Directions for this task
Give back the entries verbatim.

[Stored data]
============================================================

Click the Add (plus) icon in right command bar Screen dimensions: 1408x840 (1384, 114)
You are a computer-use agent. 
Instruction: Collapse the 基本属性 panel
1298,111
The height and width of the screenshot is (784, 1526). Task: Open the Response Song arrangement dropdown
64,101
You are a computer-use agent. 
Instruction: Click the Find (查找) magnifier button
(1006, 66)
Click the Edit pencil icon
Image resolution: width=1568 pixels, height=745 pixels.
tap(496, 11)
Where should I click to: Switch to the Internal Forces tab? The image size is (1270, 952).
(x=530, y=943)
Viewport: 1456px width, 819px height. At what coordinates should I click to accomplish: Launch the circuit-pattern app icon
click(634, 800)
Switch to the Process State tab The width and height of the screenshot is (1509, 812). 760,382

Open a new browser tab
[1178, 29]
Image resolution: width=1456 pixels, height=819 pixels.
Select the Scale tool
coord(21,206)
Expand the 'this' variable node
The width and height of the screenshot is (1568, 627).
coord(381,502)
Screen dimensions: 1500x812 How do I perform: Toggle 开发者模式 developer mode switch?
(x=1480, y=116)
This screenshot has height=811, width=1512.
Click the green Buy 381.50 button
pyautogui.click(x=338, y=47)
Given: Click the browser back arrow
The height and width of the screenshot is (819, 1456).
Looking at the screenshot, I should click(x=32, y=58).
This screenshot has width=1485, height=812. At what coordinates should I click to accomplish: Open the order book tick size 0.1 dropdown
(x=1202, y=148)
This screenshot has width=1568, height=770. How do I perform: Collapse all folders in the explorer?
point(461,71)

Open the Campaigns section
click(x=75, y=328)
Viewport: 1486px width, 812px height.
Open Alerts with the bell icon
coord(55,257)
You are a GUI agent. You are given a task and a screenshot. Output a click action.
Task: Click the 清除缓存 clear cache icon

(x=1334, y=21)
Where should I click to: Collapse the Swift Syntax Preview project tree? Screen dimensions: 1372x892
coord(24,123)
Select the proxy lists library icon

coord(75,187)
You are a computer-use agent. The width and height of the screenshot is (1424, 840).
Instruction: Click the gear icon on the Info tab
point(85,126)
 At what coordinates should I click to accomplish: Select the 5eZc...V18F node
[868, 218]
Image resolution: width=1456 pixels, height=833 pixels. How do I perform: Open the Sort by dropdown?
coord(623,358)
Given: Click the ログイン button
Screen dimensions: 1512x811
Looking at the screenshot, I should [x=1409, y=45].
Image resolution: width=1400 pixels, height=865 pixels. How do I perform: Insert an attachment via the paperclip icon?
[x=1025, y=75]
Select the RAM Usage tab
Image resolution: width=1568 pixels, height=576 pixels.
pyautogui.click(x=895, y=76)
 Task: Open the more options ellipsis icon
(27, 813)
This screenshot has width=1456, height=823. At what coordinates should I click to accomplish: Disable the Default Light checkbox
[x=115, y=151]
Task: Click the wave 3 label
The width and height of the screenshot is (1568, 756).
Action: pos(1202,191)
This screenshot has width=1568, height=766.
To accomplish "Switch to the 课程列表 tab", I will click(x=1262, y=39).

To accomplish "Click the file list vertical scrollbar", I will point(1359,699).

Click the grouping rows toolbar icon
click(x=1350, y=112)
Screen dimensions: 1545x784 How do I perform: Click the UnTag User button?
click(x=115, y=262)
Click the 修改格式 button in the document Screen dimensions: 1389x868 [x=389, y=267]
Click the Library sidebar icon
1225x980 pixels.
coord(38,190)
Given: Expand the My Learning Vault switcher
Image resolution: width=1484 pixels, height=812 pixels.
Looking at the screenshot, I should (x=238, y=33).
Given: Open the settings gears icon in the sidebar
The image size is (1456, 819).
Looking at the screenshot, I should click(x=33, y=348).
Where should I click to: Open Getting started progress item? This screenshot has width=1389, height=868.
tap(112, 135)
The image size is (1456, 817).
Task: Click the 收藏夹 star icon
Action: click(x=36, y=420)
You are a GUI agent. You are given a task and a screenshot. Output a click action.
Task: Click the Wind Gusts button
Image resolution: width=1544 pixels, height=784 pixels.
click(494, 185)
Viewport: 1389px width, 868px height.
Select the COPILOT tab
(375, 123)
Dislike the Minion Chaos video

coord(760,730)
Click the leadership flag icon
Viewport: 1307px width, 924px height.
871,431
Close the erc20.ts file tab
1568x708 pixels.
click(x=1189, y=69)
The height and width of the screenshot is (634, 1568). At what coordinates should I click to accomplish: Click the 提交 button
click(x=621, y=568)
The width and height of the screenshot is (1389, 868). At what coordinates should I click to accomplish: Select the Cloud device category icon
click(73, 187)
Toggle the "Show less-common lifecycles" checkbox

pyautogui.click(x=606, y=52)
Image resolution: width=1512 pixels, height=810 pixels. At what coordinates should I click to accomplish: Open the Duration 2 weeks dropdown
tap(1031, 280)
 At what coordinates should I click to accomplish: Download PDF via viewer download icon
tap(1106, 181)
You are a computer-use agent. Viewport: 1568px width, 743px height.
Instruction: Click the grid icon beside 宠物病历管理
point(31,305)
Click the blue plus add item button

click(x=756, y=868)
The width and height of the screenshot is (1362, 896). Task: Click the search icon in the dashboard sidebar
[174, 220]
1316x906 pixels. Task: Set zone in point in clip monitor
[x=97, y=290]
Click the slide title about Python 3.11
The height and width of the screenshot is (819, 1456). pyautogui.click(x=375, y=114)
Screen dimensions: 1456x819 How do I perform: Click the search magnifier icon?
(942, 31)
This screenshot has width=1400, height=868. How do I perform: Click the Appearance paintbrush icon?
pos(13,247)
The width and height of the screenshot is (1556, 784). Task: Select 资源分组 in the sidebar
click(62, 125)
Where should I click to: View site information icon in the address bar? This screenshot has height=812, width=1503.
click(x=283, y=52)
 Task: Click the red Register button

============================================================

Answer below
Click the Add (plus) icon in right command bar Screen dimensions: 1408x840 (1384, 114)
You are a computer-use agent. 
Instruction: Collapse the 基本属性 panel
1298,111
The height and width of the screenshot is (784, 1526). Task: Open the Response Song arrangement dropdown
64,101
You are a computer-use agent. 
Instruction: Click the Find (查找) magnifier button
(1006, 66)
Click the Edit pencil icon
Image resolution: width=1568 pixels, height=745 pixels.
tap(496, 11)
Where should I click to: Switch to the Internal Forces tab? The image size is (1270, 952).
(x=530, y=943)
Viewport: 1456px width, 819px height. At what coordinates should I click to accomplish: Launch the circuit-pattern app icon
click(634, 800)
Switch to the Process State tab The width and height of the screenshot is (1509, 812). 760,382

Open a new browser tab
[1178, 29]
Image resolution: width=1456 pixels, height=819 pixels.
Select the Scale tool
coord(21,206)
Expand the 'this' variable node
The width and height of the screenshot is (1568, 627).
coord(381,502)
Screen dimensions: 1500x812 How do I perform: Toggle 开发者模式 developer mode switch?
(x=1480, y=116)
This screenshot has height=811, width=1512.
Click the green Buy 381.50 button
pyautogui.click(x=338, y=47)
Given: Click the browser back arrow
The height and width of the screenshot is (819, 1456).
Looking at the screenshot, I should click(x=32, y=58).
This screenshot has width=1485, height=812. At what coordinates should I click to accomplish: Open the order book tick size 0.1 dropdown
(x=1202, y=148)
This screenshot has width=1568, height=770. How do I perform: Collapse all folders in the explorer?
point(461,71)

Open the Campaigns section
click(x=75, y=328)
Viewport: 1486px width, 812px height.
Open Alerts with the bell icon
coord(55,257)
You are a GUI agent. You are given a task and a screenshot. Output a click action.
Task: Click the 清除缓存 clear cache icon

(x=1334, y=21)
Where should I click to: Collapse the Swift Syntax Preview project tree? Screen dimensions: 1372x892
coord(24,123)
Select the proxy lists library icon

coord(75,187)
You are a computer-use agent. The width and height of the screenshot is (1424, 840).
Instruction: Click the gear icon on the Info tab
point(85,126)
 At what coordinates should I click to accomplish: Select the 5eZc...V18F node
[868, 218]
Image resolution: width=1456 pixels, height=833 pixels. How do I perform: Open the Sort by dropdown?
coord(623,358)
Given: Click the ログイン button
Screen dimensions: 1512x811
Looking at the screenshot, I should [x=1409, y=45].
Image resolution: width=1400 pixels, height=865 pixels. How do I perform: Insert an attachment via the paperclip icon?
[x=1025, y=75]
Select the RAM Usage tab
Image resolution: width=1568 pixels, height=576 pixels.
pyautogui.click(x=895, y=76)
 Task: Open the more options ellipsis icon
(27, 813)
This screenshot has width=1456, height=823. At what coordinates should I click to accomplish: Disable the Default Light checkbox
[x=115, y=151]
Task: Click the wave 3 label
The width and height of the screenshot is (1568, 756).
Action: pos(1202,191)
This screenshot has width=1568, height=766.
To accomplish "Switch to the 课程列表 tab", I will click(x=1262, y=39).

To accomplish "Click the file list vertical scrollbar", I will point(1359,699).

Click the grouping rows toolbar icon
click(x=1350, y=112)
Screen dimensions: 1545x784 How do I perform: Click the UnTag User button?
click(x=115, y=262)
Click the 修改格式 button in the document Screen dimensions: 1389x868 [x=389, y=267]
Click the Library sidebar icon
1225x980 pixels.
coord(38,190)
Given: Expand the My Learning Vault switcher
Image resolution: width=1484 pixels, height=812 pixels.
Looking at the screenshot, I should (x=238, y=33).
Given: Open the settings gears icon in the sidebar
The image size is (1456, 819).
Looking at the screenshot, I should click(x=33, y=348).
Where should I click to: Open Getting started progress item? This screenshot has width=1389, height=868.
tap(112, 135)
The image size is (1456, 817).
Task: Click the 收藏夹 star icon
Action: click(x=36, y=420)
You are a GUI agent. You are given a task and a screenshot. Output a click action.
Task: Click the Wind Gusts button
Image resolution: width=1544 pixels, height=784 pixels.
click(494, 185)
Viewport: 1389px width, 868px height.
Select the COPILOT tab
(375, 123)
Dislike the Minion Chaos video

coord(760,730)
Click the leadership flag icon
Viewport: 1307px width, 924px height.
871,431
Close the erc20.ts file tab
1568x708 pixels.
click(x=1189, y=69)
The height and width of the screenshot is (634, 1568). At what coordinates should I click to accomplish: Click the 提交 button
click(x=621, y=568)
The width and height of the screenshot is (1389, 868). At what coordinates should I click to accomplish: Select the Cloud device category icon
click(73, 187)
Toggle the "Show less-common lifecycles" checkbox

pyautogui.click(x=606, y=52)
Image resolution: width=1512 pixels, height=810 pixels. At what coordinates should I click to accomplish: Open the Duration 2 weeks dropdown
tap(1031, 280)
 At what coordinates should I click to accomplish: Download PDF via viewer download icon
tap(1106, 181)
You are a computer-use agent. Viewport: 1568px width, 743px height.
Instruction: Click the grid icon beside 宠物病历管理
point(31,305)
Click the blue plus add item button

click(x=756, y=868)
The width and height of the screenshot is (1362, 896). Task: Click the search icon in the dashboard sidebar
[174, 220]
1316x906 pixels. Task: Set zone in point in clip monitor
[x=97, y=290]
Click the slide title about Python 3.11
The height and width of the screenshot is (819, 1456). pyautogui.click(x=375, y=114)
Screen dimensions: 1456x819 How do I perform: Click the search magnifier icon?
(942, 31)
This screenshot has width=1400, height=868. How do I perform: Click the Appearance paintbrush icon?
pos(13,247)
The width and height of the screenshot is (1556, 784). Task: Select 资源分组 in the sidebar
click(62, 125)
Where should I click to: View site information icon in the address bar? This screenshot has height=812, width=1503.
click(x=283, y=52)
 Task: Click the red Register button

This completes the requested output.